To define a useful model, we must investigate the relationship between the response and the predictor variables. As mentioned before, the focus of this Lesson is linear relationships.

For a brief review of linear functions, recall that the equation of a line has the following form:

\(y=mx+b\)

where m is the slope and b is the y-intercept.

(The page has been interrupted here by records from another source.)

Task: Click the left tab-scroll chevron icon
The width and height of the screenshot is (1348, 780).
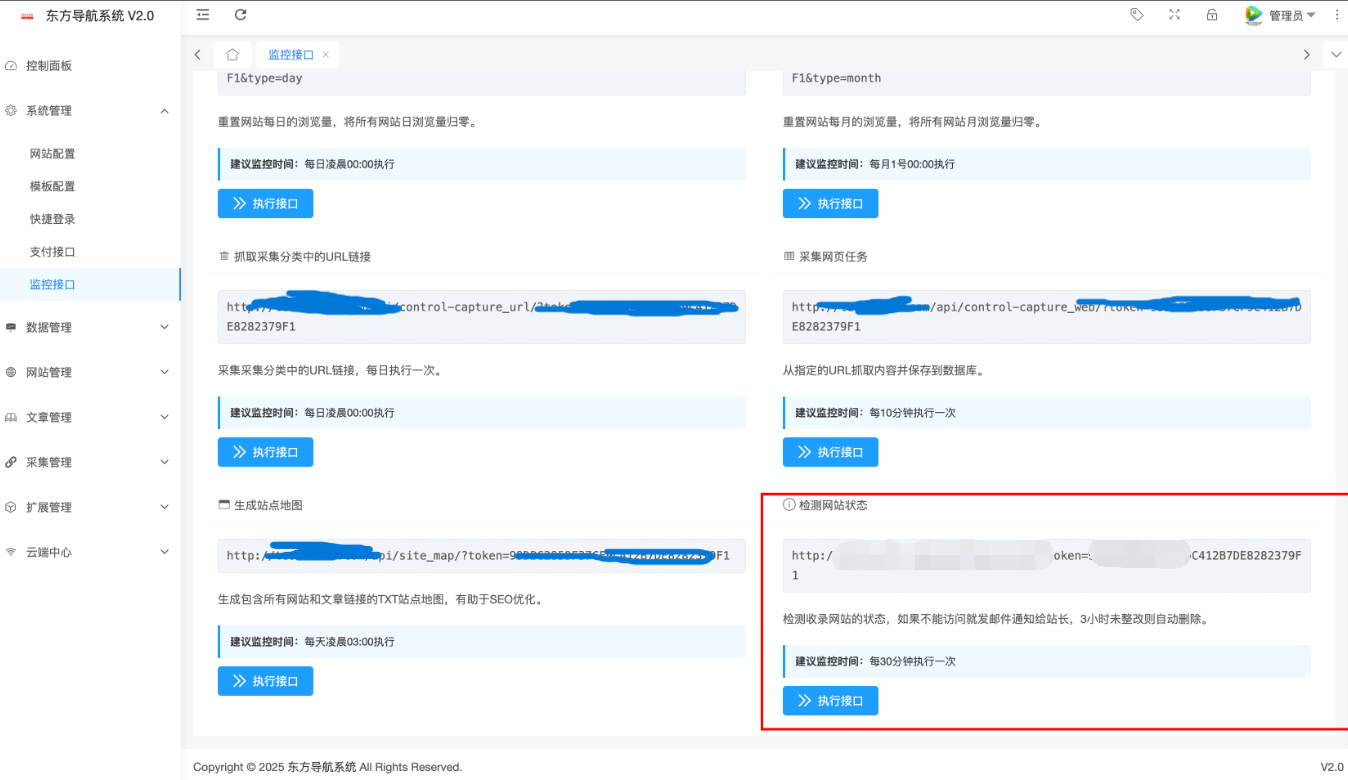Action: pyautogui.click(x=197, y=55)
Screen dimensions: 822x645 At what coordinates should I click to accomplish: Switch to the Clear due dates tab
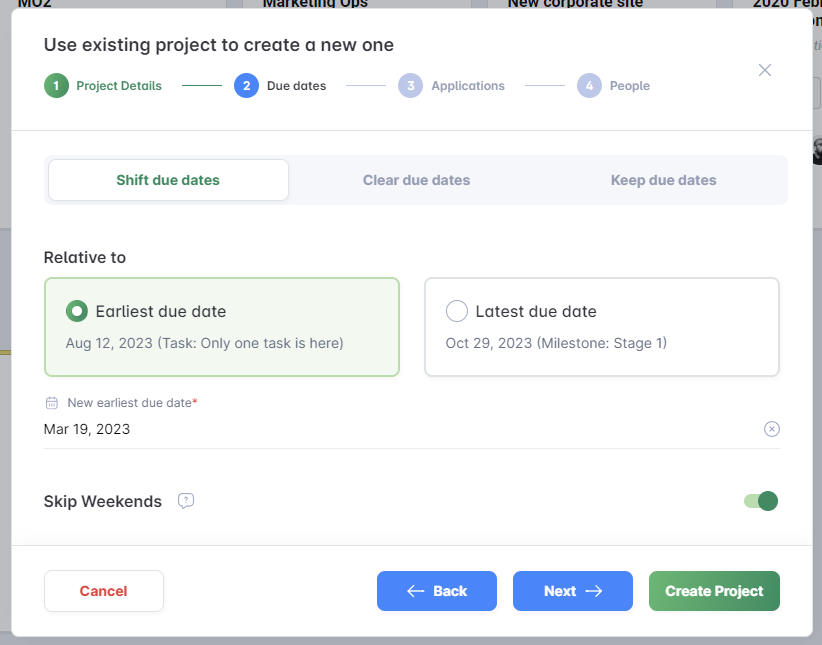416,181
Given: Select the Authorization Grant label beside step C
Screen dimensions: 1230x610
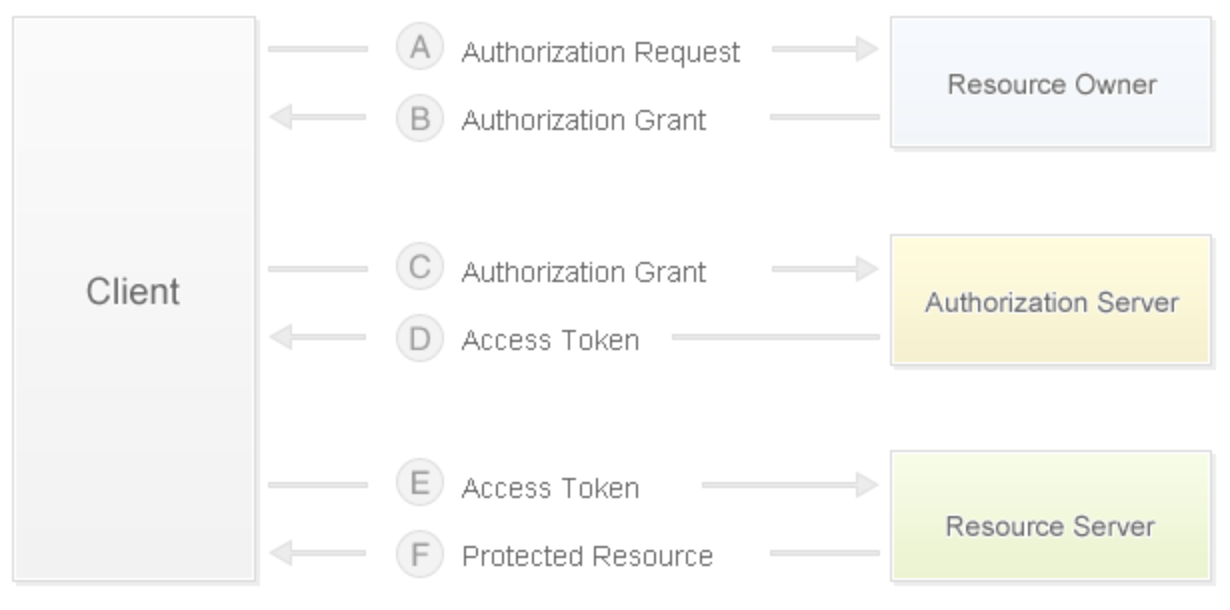Looking at the screenshot, I should pyautogui.click(x=583, y=272).
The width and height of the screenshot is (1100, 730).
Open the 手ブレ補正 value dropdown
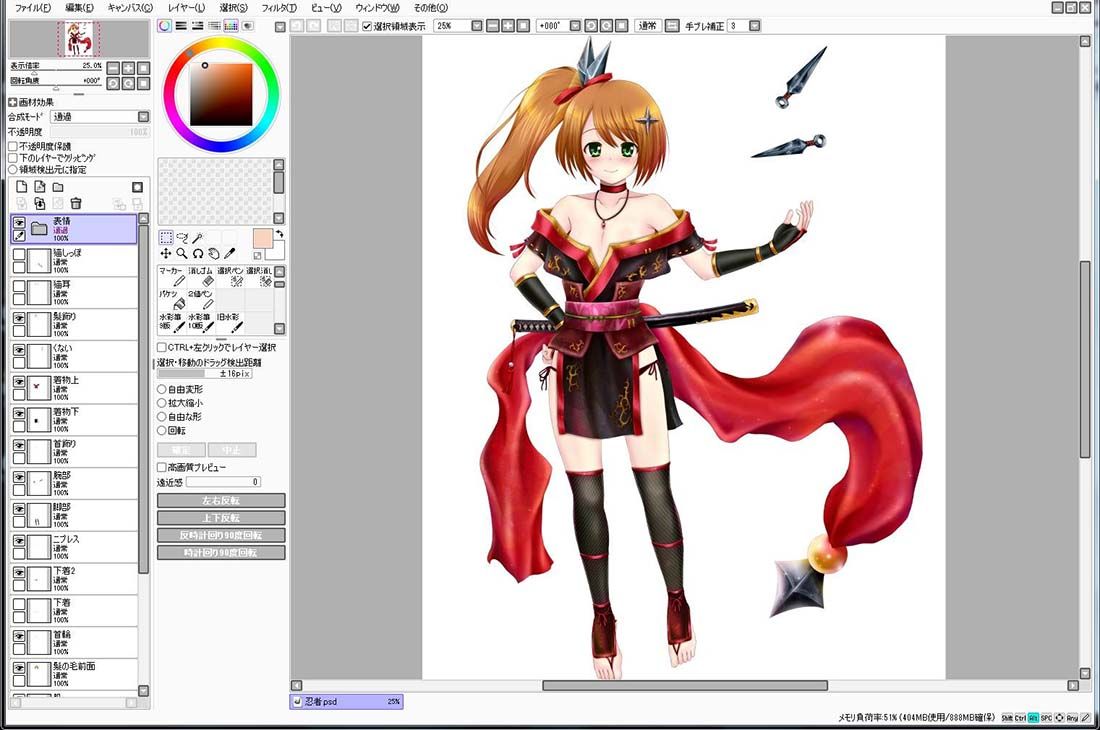(754, 26)
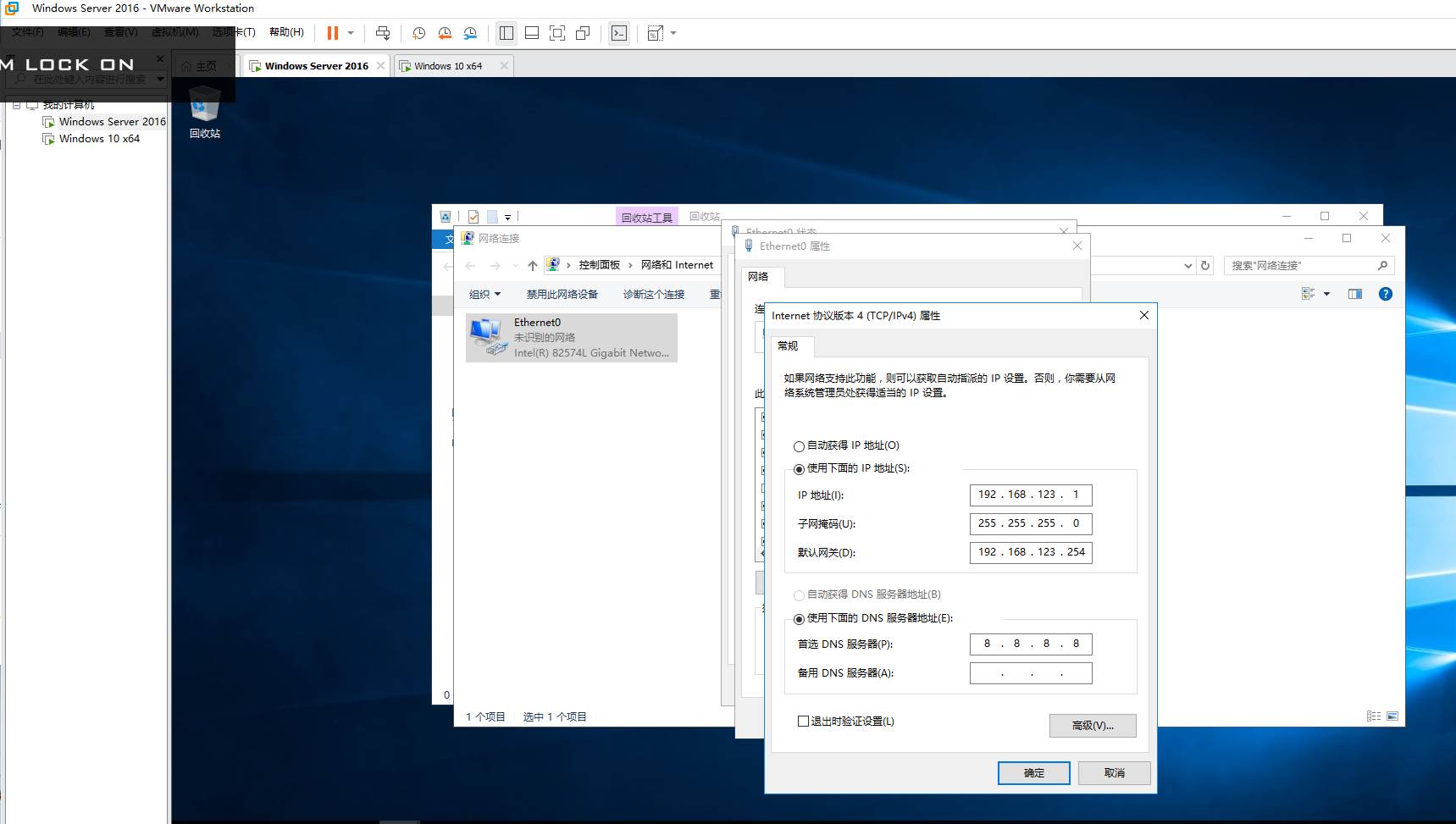Take a snapshot using the clock icon
Image resolution: width=1456 pixels, height=824 pixels.
tap(418, 33)
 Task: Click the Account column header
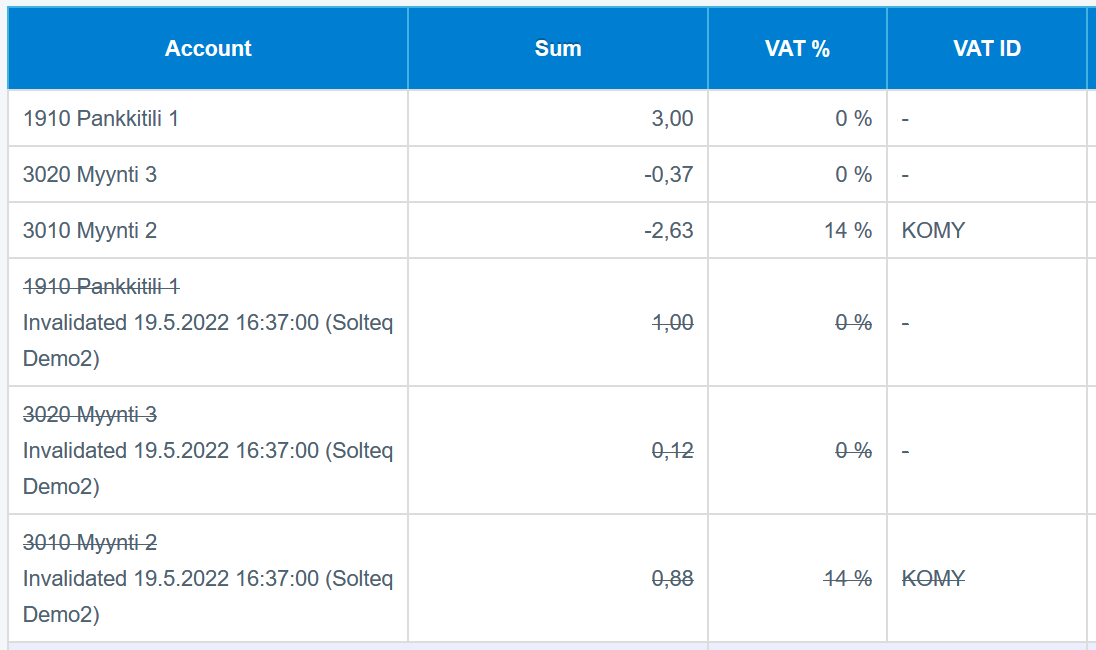coord(208,49)
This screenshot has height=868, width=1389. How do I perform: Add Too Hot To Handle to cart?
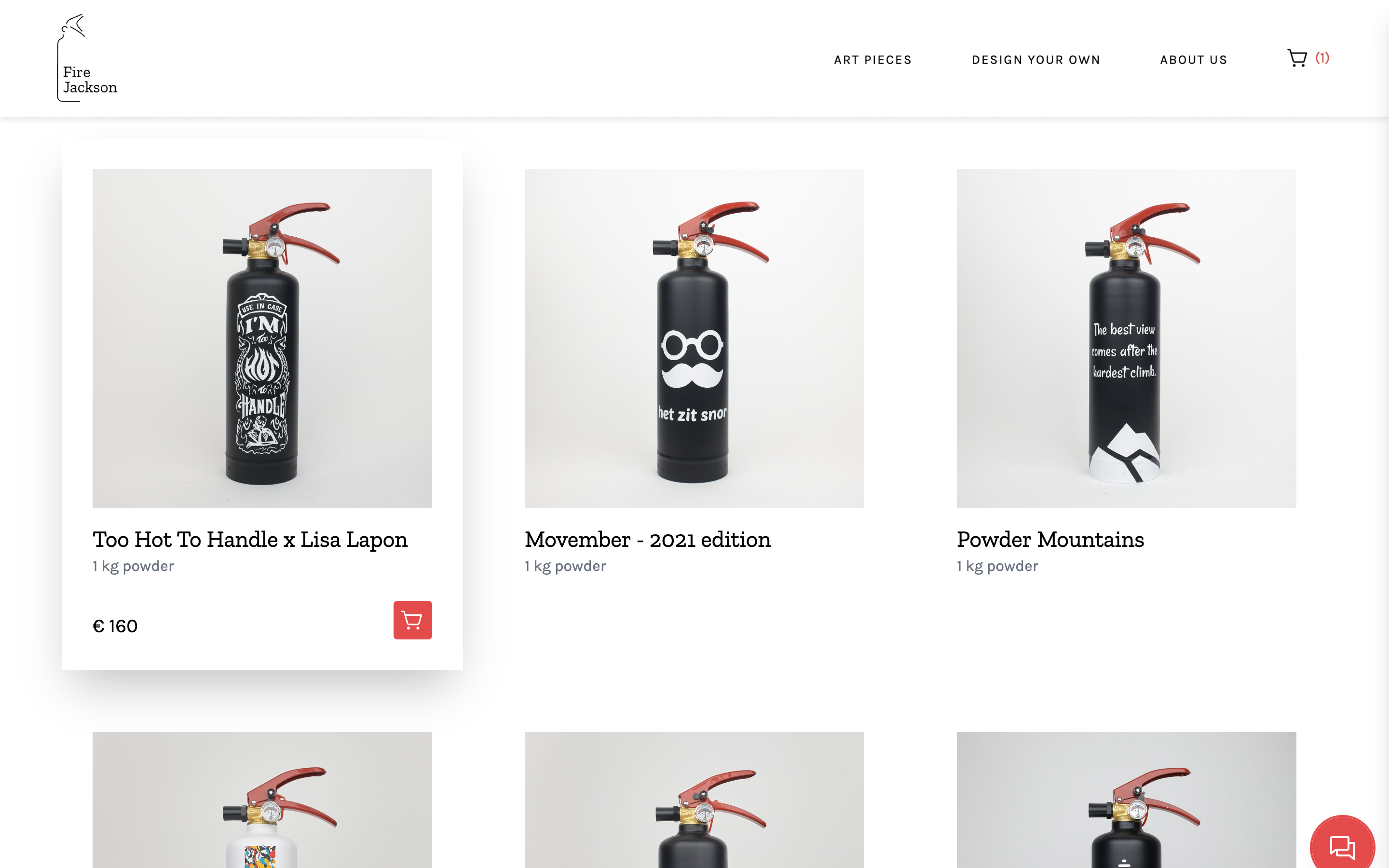412,620
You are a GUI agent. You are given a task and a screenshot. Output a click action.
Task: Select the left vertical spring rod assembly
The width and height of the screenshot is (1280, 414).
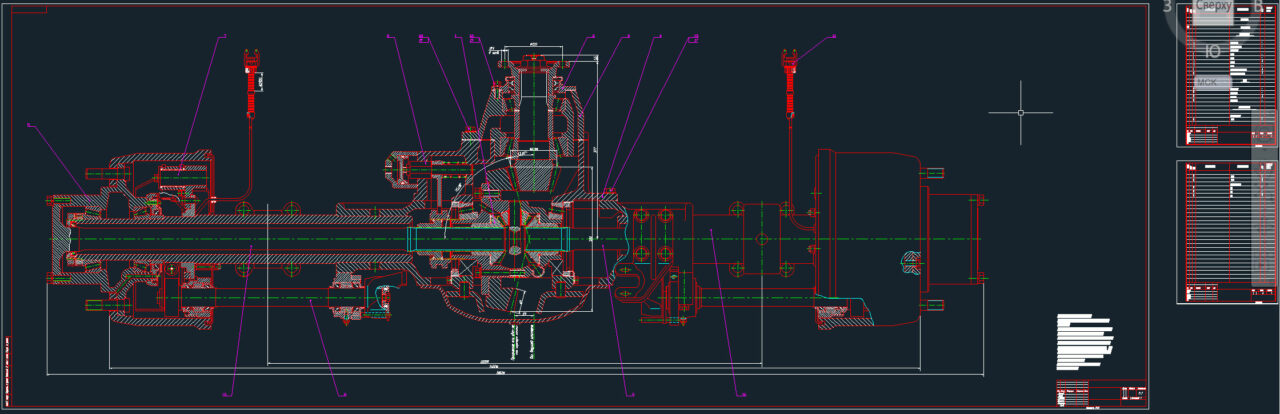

Given two points on a line, \((x_1, y_1)\) and \((x_2, y_2)\), the slope is calculated by:

\begin{align} m&=\dfrac{y_2-y_1}{x_2-x_1}\\&=\dfrac{\text{change in y}}{\text{change in x}}\\&=\frac{\text{rise}}{\text{run}} \end{align}

The slope of a line describes a lot about the linear relationship between two variables. If the slope is positive, then there is a positive linear relationship, i.e., as one increases, the other increases. If the slope is negative, then there is a negative linear relationship, i.e., as one increases the other variable decreases. If the slope is 0, then as one increases, the other remains constant.

When we look for linear relationships between two variables, it is rarely the case where the coordinates fall exactly on a straight line; there will be some error. In the next sections, we will show how to examine the data for a linear relationship (i.e., the scatterplot) and how to find a measure to describe the linear relationship (i.e., correlation).